Records:
_ _ _ _ _

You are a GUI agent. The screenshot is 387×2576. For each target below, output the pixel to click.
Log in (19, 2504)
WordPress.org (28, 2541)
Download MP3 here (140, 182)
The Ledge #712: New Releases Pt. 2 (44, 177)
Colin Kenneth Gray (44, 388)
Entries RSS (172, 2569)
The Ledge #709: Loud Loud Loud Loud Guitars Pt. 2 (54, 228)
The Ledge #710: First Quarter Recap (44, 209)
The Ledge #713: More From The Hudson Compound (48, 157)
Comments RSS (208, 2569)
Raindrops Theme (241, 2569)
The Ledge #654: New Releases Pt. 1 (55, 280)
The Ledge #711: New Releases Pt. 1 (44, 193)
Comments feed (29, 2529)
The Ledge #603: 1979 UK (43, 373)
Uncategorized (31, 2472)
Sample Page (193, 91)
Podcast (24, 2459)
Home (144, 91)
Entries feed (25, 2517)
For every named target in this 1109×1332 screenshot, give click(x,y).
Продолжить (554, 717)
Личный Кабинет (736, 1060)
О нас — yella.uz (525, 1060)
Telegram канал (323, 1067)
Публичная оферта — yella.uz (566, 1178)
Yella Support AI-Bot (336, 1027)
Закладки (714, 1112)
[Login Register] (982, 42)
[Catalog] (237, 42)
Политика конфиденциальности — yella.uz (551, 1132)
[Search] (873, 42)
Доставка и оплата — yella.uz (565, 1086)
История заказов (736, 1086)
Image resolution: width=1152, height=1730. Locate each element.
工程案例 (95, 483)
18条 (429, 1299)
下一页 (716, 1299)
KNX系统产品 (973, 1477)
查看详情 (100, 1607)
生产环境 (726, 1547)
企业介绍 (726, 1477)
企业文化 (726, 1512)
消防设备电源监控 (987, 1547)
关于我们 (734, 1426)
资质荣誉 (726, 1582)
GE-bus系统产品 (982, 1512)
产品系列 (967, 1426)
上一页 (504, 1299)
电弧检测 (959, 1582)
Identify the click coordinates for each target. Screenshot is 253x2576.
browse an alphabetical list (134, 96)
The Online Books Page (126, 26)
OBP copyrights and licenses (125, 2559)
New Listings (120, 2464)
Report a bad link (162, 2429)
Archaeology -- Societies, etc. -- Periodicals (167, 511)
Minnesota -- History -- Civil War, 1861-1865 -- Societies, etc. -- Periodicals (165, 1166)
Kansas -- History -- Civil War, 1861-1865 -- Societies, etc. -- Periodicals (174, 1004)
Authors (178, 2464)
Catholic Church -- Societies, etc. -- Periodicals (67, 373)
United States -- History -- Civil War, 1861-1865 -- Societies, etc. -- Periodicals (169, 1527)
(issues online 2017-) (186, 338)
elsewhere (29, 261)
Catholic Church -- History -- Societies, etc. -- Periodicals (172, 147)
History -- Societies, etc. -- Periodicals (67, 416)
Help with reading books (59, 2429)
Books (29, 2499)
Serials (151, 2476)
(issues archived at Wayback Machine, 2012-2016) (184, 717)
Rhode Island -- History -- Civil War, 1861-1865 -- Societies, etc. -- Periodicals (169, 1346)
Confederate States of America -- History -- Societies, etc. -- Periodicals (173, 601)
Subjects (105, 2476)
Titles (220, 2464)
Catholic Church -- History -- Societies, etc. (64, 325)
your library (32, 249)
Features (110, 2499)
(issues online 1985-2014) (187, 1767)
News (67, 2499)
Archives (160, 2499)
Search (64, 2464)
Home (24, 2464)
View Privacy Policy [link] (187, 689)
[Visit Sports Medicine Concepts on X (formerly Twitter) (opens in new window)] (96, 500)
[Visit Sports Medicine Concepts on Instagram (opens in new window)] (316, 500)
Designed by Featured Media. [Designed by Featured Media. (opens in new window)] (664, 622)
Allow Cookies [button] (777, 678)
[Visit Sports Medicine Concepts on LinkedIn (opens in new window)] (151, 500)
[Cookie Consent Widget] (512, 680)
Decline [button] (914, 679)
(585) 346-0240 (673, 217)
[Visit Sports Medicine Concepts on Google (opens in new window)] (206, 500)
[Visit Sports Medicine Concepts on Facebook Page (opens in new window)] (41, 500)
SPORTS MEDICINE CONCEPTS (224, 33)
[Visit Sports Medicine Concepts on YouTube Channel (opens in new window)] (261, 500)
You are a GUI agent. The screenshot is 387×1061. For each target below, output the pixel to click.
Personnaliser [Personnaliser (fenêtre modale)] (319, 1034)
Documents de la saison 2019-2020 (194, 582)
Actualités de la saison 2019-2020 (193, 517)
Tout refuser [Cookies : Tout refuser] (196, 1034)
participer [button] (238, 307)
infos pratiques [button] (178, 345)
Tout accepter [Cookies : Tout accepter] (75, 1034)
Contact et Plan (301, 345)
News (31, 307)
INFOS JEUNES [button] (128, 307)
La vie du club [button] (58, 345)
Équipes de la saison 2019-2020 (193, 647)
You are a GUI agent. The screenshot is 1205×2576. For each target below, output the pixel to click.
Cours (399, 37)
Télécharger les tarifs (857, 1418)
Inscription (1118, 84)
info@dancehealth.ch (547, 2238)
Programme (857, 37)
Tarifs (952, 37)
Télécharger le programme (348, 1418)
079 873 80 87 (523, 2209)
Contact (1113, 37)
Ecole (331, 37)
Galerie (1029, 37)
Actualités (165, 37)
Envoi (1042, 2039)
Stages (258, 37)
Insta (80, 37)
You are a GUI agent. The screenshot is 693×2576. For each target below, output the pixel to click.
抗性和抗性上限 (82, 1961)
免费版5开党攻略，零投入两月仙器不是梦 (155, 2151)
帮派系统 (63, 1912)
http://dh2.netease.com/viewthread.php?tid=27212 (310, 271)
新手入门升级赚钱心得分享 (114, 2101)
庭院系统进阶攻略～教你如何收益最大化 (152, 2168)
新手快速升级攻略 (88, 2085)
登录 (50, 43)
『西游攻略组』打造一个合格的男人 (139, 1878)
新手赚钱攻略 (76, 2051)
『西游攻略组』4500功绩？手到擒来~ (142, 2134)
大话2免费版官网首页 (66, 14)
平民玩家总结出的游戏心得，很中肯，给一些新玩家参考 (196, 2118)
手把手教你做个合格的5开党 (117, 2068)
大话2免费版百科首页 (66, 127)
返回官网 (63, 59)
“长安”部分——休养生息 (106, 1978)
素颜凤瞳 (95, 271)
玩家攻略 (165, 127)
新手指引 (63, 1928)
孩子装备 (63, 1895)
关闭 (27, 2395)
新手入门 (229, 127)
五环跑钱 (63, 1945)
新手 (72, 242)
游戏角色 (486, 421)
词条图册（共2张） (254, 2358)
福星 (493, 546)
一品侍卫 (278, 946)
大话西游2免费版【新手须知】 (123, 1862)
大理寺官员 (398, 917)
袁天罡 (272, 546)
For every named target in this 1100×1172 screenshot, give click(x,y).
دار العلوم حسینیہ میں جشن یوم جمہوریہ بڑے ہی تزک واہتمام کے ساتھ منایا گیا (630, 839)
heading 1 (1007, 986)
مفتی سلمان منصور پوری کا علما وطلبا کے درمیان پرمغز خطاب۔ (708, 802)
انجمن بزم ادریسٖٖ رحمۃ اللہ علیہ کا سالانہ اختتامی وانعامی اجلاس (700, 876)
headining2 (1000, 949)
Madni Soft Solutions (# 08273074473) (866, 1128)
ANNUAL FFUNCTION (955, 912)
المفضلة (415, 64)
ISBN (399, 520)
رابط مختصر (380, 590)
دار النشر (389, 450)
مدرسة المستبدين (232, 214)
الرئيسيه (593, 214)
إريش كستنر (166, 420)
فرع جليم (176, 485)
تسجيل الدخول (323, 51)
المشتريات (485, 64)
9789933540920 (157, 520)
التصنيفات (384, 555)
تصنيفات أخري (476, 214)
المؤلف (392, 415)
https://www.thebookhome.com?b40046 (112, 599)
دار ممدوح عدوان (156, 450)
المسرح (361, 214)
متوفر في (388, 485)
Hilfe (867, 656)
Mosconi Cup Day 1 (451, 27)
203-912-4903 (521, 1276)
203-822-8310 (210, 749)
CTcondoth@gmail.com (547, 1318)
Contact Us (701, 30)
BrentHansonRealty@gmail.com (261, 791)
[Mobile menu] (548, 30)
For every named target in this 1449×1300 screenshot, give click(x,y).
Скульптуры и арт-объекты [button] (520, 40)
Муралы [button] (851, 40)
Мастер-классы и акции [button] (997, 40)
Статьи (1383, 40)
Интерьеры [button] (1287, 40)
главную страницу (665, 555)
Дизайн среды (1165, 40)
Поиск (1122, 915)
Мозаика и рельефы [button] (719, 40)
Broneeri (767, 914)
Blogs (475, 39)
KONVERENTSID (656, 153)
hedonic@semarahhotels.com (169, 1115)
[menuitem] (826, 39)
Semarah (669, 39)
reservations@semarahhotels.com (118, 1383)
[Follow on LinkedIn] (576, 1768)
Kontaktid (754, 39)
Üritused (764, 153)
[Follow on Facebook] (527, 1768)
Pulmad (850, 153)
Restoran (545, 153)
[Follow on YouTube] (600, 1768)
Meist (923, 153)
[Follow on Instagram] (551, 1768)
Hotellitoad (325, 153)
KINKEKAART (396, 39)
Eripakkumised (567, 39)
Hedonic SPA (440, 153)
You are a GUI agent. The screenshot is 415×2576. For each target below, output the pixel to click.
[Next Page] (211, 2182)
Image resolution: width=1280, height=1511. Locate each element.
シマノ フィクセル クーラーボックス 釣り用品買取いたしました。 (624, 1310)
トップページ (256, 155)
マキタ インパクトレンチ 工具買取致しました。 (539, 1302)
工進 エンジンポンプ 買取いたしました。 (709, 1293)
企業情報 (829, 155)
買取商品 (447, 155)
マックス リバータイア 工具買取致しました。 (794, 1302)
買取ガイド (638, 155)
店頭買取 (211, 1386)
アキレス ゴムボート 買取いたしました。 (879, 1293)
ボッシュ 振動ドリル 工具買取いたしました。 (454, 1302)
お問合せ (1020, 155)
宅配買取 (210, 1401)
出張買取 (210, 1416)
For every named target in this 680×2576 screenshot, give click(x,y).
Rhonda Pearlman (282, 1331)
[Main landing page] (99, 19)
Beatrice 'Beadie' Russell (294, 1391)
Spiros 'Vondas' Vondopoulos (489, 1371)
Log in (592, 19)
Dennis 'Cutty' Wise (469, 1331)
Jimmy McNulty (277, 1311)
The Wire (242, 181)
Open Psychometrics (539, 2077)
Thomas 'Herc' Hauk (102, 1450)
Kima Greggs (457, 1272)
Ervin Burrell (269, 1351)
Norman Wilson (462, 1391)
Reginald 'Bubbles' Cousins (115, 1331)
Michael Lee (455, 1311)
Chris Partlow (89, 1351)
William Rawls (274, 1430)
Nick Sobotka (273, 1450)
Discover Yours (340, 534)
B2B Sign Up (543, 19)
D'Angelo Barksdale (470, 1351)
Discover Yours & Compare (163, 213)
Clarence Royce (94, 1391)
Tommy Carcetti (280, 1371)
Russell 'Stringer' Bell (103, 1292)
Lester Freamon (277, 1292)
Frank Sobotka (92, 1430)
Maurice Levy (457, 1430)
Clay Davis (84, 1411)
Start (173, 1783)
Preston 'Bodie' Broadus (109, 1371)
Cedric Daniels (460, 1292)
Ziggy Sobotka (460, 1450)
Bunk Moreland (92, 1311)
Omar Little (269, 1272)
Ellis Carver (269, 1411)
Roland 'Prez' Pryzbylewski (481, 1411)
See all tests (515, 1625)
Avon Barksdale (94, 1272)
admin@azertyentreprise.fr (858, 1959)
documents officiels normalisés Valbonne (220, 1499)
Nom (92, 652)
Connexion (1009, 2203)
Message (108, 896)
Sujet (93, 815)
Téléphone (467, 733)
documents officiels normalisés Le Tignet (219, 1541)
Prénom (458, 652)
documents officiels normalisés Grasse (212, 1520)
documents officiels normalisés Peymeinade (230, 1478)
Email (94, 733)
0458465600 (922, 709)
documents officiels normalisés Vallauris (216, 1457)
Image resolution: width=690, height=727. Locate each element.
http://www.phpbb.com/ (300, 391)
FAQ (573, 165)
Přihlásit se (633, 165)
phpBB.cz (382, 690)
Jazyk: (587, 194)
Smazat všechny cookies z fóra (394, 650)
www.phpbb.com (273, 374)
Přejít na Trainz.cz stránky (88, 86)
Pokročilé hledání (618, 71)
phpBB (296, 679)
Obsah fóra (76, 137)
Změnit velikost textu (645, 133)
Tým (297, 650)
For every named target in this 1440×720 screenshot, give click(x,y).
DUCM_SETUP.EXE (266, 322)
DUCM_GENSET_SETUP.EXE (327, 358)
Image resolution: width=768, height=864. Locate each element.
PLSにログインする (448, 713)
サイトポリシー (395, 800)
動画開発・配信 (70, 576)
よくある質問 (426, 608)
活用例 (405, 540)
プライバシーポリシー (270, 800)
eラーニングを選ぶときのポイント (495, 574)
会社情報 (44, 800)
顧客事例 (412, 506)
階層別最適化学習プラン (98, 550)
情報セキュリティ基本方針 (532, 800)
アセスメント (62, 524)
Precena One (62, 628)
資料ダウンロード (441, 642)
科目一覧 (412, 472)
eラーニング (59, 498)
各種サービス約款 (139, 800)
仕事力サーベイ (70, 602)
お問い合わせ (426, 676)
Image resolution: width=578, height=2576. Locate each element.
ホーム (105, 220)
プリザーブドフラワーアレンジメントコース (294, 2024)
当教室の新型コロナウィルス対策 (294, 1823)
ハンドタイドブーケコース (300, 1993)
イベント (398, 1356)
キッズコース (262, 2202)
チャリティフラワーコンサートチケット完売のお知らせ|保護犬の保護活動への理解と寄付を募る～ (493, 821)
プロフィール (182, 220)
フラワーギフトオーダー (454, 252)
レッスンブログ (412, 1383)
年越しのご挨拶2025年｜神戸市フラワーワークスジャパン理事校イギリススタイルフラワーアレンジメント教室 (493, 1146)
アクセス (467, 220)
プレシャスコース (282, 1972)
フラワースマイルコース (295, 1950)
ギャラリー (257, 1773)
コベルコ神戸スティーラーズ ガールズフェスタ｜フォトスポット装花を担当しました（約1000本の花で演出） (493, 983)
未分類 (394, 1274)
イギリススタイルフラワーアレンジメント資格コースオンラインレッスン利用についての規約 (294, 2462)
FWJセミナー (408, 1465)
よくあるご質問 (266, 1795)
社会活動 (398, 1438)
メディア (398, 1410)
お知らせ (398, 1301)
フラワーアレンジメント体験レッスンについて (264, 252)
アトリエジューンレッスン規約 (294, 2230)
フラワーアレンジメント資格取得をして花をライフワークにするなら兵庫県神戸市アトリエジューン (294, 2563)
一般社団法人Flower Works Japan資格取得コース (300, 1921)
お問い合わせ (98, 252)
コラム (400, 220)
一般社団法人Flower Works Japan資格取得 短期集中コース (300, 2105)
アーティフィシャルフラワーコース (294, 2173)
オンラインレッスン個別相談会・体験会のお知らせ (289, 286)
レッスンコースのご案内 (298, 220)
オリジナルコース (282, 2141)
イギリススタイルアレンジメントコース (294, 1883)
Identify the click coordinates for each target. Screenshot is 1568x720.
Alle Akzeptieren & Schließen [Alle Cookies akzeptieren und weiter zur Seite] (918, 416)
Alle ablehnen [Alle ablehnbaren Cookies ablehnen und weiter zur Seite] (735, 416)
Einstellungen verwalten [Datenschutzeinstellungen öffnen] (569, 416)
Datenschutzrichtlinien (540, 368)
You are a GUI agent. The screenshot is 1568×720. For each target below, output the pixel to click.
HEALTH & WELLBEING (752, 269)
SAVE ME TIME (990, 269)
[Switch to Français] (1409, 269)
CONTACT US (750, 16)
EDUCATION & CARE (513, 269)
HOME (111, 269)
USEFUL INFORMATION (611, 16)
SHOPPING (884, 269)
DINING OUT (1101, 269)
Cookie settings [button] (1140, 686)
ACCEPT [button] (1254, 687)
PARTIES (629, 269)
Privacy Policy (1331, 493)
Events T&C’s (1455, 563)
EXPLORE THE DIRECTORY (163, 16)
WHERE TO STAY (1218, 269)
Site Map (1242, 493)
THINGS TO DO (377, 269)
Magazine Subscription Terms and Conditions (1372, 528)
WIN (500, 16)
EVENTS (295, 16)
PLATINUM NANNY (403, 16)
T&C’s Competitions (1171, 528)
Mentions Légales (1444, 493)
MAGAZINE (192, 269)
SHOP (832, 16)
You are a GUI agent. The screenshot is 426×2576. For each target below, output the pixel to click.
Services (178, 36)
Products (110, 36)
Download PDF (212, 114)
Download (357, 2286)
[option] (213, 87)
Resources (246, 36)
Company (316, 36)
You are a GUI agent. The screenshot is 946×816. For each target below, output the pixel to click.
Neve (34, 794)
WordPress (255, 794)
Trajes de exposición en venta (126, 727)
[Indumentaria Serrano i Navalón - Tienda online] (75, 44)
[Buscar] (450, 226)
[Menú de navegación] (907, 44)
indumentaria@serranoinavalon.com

_ _ _ _ _

AIM:
Update the lines from the one holding "[Search] (873, 42)" through the one holding "企业文化 (726, 1512)", inclusive, replacing "Доставка и оплата" with "Оплата и доставка" and keeping everything else unchanged. Write out those lines and no others.

OUTPUT:
[Search] (873, 42)
Оплата и доставка — yella.uz (565, 1086)
История заказов (736, 1086)
Image resolution: width=1152, height=1730. Locate each element.
工程案例 (95, 483)
18条 (429, 1299)
下一页 (716, 1299)
KNX系统产品 (973, 1477)
查看详情 (100, 1607)
生产环境 (726, 1547)
企业介绍 (726, 1477)
企业文化 (726, 1512)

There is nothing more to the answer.